▶ WORK REQUIRED
Repeat the records exactly, covering everything from the line containing "The image size is (1366, 731)." down to the line containing "Click the Fibo retracement tool", both lines included.

▶ RECORDS SHOWN
-- Start --
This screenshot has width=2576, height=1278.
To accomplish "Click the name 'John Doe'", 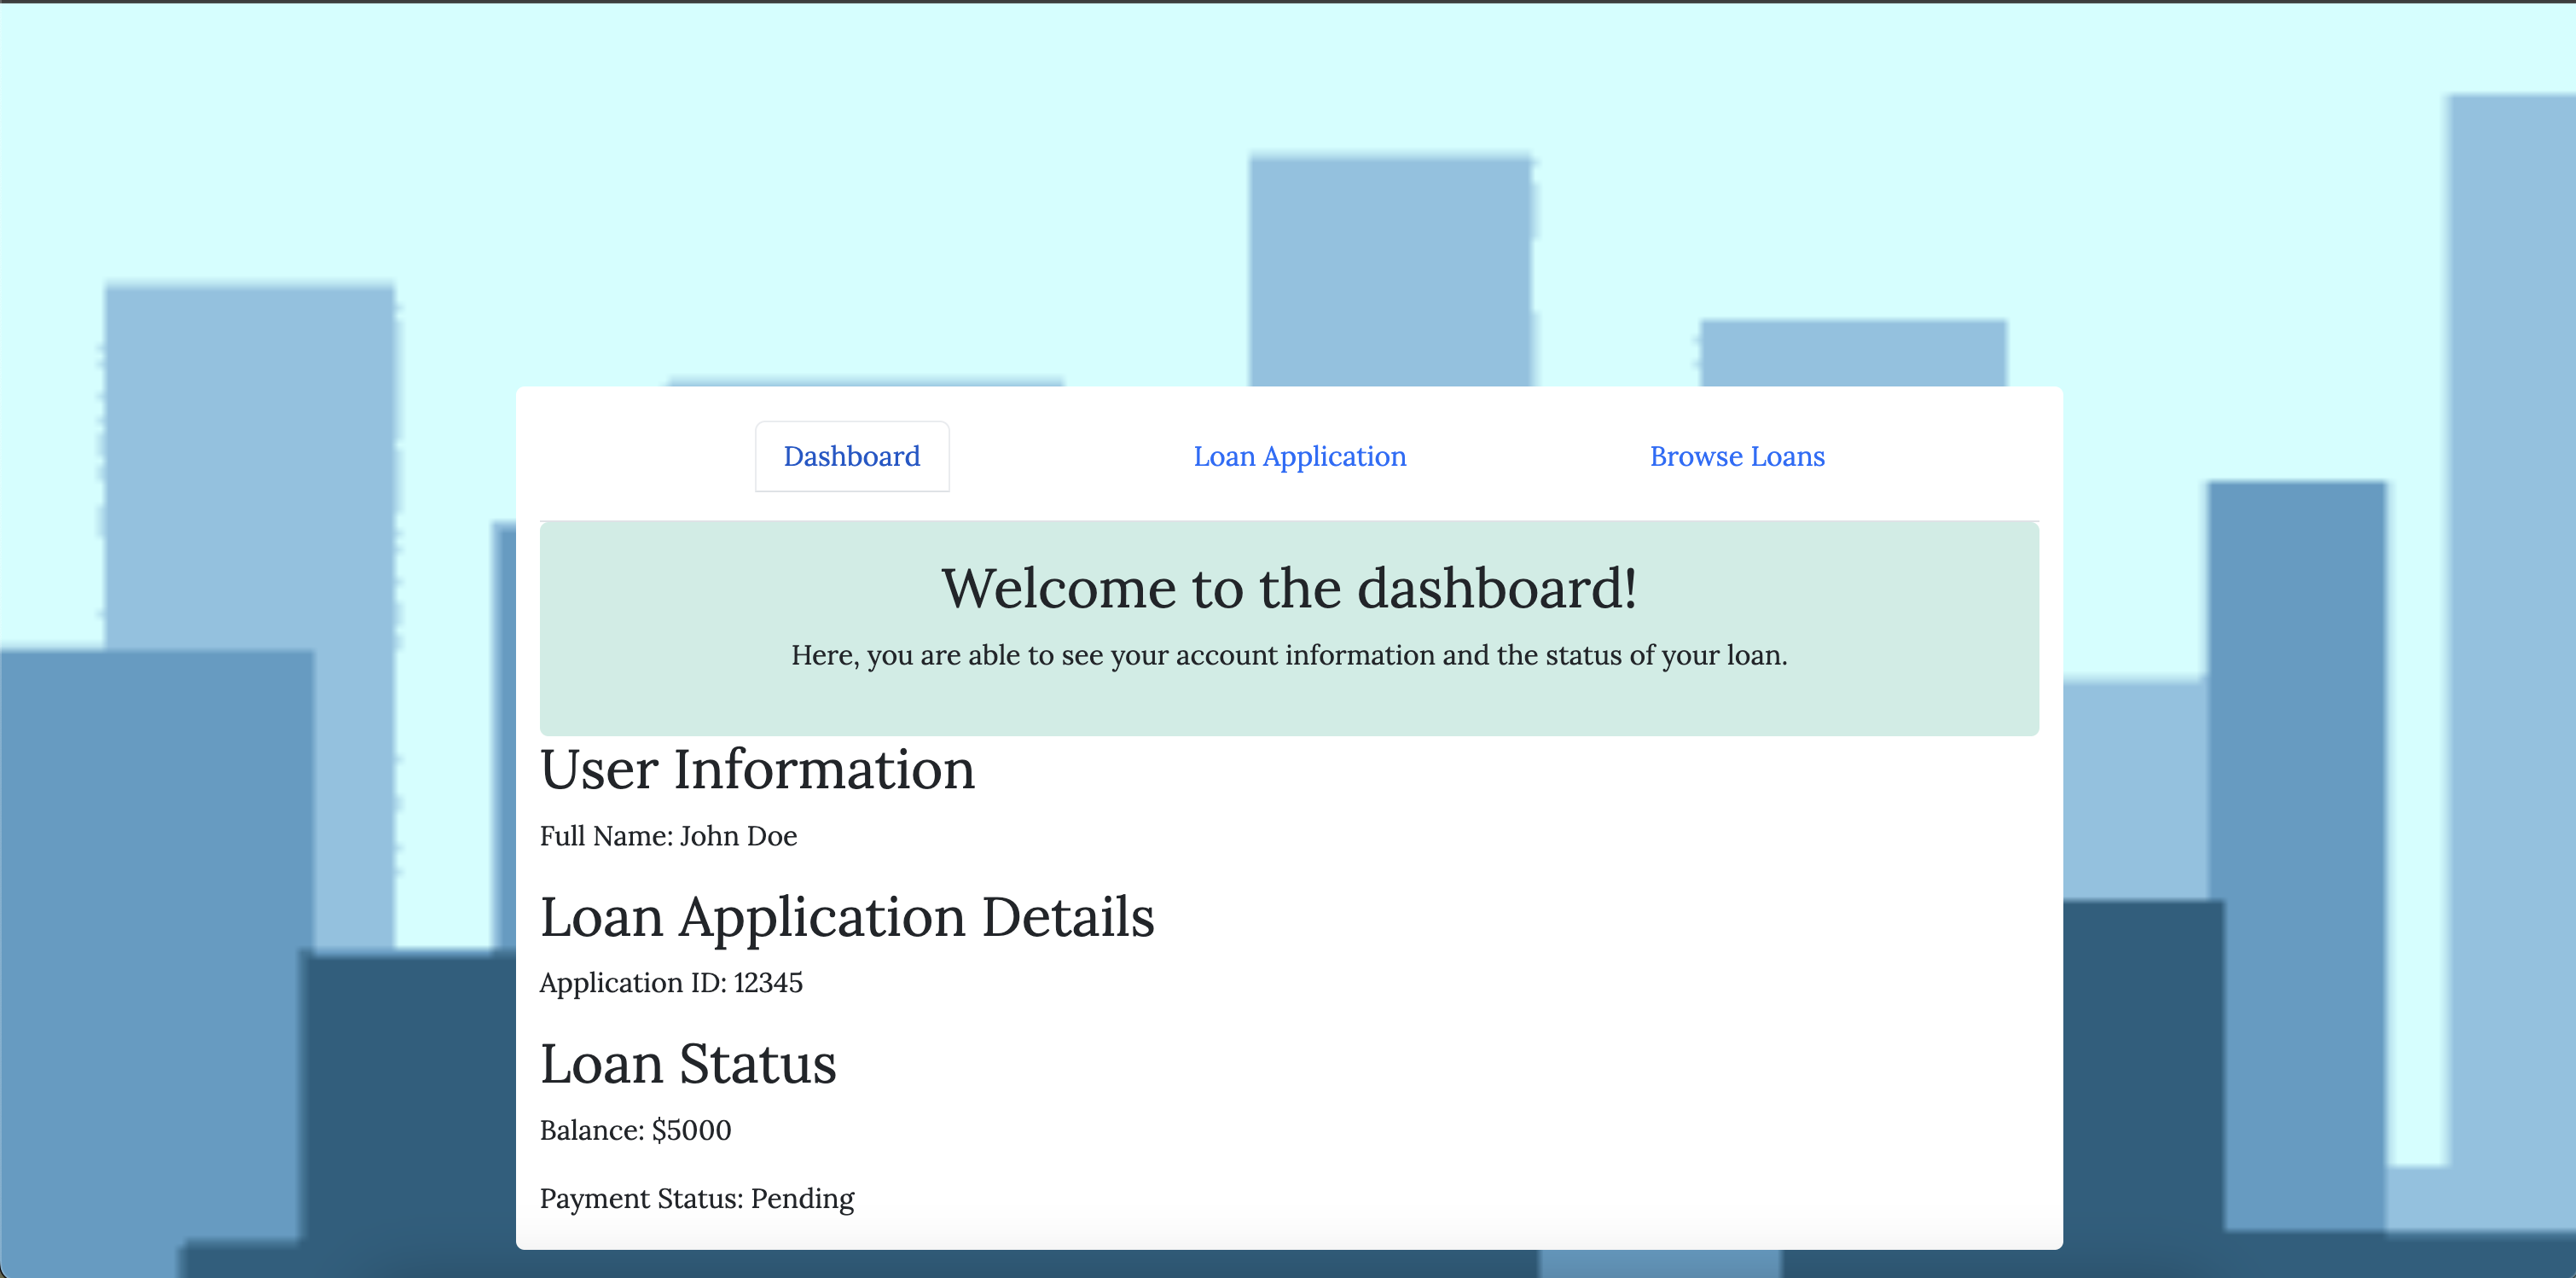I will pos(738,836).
-- End --
-- Start --
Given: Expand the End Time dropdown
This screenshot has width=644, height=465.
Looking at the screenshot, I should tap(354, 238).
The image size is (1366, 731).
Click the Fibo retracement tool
-- End --
▶ EXERCISE OUTPUT
The image size is (1366, 731).
Click the Fibo retracement tool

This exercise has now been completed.